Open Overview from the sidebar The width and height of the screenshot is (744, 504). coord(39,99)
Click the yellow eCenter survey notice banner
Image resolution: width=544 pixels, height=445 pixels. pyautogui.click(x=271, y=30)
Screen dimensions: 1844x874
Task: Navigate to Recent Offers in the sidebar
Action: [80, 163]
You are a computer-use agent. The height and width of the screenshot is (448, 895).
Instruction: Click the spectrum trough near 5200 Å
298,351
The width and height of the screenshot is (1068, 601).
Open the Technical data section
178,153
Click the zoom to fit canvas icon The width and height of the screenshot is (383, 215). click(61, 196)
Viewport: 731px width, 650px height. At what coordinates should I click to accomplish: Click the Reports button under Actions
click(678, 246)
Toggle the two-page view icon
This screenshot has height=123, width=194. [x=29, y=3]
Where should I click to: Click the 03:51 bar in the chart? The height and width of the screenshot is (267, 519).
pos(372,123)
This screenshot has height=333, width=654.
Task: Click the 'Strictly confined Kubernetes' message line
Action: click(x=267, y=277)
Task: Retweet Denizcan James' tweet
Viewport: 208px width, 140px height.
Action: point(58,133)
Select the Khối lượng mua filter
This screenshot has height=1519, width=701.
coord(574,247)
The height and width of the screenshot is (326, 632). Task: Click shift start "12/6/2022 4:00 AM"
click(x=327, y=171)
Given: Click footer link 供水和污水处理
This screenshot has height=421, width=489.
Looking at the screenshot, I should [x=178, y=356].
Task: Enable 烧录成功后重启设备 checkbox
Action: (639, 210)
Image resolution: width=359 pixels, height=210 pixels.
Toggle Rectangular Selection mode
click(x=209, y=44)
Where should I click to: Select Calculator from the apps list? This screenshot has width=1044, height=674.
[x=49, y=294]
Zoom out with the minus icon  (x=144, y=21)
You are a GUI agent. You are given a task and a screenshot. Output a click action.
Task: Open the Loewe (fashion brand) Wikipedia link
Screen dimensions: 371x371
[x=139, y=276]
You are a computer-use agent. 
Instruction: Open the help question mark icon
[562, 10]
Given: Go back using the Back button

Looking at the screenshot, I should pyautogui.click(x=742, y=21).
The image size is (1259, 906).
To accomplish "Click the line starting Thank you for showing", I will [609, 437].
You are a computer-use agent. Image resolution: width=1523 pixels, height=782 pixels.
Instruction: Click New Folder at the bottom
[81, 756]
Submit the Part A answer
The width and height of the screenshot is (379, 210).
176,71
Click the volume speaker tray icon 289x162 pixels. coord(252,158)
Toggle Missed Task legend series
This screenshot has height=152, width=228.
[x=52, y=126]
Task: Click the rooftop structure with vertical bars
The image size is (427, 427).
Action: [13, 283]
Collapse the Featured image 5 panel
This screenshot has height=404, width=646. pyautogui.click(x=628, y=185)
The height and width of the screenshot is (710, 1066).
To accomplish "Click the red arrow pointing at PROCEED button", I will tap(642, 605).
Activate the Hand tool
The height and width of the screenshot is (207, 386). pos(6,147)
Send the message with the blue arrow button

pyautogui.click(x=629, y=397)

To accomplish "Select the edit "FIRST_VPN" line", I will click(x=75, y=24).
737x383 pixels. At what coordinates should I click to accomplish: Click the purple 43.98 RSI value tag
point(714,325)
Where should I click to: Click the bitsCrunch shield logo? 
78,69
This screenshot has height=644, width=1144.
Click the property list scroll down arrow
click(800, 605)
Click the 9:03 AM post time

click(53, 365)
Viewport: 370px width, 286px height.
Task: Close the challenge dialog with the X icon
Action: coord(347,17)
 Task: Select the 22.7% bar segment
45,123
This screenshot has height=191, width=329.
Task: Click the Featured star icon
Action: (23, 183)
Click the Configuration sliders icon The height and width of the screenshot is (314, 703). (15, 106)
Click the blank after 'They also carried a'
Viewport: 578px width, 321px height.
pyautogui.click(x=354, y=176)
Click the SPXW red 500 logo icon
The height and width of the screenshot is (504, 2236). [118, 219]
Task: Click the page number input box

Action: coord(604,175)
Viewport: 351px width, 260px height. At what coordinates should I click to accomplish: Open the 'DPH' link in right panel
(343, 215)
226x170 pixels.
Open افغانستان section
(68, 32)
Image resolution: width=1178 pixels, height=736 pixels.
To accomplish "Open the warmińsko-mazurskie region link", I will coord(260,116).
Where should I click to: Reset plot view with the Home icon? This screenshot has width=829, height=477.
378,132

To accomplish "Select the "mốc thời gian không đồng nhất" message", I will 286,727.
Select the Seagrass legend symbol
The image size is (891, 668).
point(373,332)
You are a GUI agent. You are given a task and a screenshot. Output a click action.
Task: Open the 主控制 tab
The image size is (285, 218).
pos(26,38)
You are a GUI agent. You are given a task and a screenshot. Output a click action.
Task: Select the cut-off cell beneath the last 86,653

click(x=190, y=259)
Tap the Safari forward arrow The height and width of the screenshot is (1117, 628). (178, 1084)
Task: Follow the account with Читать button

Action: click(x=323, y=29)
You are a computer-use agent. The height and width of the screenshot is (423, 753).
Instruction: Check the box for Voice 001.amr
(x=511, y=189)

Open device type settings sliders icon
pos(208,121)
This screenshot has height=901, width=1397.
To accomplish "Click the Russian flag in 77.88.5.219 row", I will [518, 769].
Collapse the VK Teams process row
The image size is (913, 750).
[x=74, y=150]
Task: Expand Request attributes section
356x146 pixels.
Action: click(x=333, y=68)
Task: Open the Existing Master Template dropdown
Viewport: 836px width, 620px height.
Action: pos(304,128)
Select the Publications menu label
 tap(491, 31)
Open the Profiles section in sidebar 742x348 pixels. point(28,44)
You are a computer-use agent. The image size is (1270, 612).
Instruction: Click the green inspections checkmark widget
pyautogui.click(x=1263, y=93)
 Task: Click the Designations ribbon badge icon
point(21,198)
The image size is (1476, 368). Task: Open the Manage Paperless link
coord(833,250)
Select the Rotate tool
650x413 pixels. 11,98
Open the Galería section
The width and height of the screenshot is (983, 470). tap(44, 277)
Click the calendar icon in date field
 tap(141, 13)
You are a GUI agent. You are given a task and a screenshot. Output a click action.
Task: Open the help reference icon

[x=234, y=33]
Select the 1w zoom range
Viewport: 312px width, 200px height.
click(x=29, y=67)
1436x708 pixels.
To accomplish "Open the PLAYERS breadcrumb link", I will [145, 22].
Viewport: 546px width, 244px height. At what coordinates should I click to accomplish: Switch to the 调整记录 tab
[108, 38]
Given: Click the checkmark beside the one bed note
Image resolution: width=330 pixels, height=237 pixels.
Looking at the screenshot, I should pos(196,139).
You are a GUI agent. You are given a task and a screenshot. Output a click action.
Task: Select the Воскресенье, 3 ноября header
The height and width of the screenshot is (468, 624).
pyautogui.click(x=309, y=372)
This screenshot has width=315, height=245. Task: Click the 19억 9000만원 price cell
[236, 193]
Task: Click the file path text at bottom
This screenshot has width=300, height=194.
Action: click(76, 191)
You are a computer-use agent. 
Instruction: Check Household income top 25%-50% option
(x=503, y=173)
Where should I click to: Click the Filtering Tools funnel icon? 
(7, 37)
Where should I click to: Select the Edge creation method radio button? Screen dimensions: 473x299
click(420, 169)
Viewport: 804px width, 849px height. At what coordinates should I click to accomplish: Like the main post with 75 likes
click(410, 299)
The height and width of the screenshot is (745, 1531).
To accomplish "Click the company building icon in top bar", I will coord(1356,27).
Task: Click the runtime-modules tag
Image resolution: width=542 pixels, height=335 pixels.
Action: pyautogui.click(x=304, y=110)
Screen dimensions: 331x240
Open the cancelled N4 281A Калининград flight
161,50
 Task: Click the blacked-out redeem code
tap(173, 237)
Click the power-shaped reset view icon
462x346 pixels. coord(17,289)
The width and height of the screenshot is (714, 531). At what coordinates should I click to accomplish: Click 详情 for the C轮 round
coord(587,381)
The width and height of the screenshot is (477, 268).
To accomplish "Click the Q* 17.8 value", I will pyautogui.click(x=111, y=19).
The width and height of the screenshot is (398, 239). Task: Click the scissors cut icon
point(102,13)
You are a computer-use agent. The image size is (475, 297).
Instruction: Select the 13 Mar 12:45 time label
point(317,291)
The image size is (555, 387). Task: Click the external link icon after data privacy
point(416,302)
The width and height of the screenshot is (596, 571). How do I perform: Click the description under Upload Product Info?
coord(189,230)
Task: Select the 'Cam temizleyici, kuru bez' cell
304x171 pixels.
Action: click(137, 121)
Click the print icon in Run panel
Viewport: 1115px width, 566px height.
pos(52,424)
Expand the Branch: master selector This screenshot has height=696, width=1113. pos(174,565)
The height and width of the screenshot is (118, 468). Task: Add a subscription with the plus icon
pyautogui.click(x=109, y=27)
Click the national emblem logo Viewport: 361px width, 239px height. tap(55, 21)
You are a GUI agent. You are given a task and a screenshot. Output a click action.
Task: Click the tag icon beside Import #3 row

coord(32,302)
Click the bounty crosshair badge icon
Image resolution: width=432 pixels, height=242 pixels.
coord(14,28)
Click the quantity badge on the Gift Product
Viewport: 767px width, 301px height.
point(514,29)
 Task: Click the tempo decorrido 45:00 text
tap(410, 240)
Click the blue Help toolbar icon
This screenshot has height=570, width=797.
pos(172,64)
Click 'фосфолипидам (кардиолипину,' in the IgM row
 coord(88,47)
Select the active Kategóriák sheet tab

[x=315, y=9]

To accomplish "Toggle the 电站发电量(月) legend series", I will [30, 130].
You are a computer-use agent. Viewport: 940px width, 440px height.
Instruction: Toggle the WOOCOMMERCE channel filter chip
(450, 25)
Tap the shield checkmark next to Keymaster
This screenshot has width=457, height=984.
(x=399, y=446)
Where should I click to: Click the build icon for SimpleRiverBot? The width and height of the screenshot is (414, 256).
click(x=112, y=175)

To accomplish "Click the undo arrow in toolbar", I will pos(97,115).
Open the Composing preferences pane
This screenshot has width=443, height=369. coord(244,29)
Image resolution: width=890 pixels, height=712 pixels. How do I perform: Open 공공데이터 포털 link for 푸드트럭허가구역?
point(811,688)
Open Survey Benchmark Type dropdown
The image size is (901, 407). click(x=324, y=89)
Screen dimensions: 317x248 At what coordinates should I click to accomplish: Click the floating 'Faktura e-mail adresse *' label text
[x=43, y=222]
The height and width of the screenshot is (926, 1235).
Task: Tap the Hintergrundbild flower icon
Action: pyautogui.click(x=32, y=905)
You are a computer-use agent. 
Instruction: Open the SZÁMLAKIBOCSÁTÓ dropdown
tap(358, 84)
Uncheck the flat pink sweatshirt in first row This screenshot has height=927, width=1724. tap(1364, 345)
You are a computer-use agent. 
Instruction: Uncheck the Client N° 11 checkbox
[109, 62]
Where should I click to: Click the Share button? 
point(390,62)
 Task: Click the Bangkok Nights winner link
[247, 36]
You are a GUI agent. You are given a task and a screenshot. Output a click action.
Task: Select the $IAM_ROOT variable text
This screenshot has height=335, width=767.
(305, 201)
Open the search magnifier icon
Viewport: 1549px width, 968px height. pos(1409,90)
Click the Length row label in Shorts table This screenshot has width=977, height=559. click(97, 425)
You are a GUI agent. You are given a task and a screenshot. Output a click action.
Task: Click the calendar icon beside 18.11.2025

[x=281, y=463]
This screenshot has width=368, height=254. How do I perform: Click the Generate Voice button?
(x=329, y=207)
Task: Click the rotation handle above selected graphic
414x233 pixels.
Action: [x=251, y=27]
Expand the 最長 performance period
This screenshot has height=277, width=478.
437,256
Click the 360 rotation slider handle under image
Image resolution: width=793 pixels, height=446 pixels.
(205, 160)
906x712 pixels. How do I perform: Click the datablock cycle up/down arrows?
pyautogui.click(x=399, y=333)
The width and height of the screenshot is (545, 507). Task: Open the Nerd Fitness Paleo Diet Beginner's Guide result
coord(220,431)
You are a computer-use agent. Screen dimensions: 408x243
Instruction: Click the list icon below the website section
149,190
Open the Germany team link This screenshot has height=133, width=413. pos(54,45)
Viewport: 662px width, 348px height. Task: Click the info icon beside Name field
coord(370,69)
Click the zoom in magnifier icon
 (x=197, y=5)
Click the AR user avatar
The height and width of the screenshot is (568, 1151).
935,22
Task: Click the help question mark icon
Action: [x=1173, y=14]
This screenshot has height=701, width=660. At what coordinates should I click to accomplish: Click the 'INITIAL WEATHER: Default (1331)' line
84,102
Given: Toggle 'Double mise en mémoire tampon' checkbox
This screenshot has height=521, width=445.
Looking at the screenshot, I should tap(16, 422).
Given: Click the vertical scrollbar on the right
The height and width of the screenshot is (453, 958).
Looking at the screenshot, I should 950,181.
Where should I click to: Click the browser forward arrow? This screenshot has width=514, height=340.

§ WHAT THE TASK REQUIRES
Report every line of the material above in which "series" appears.

§ TASK SOLUTION
Toggle Missed Task legend series
To accomplish "Toggle the 电站发电量(月) legend series", I will [30, 130].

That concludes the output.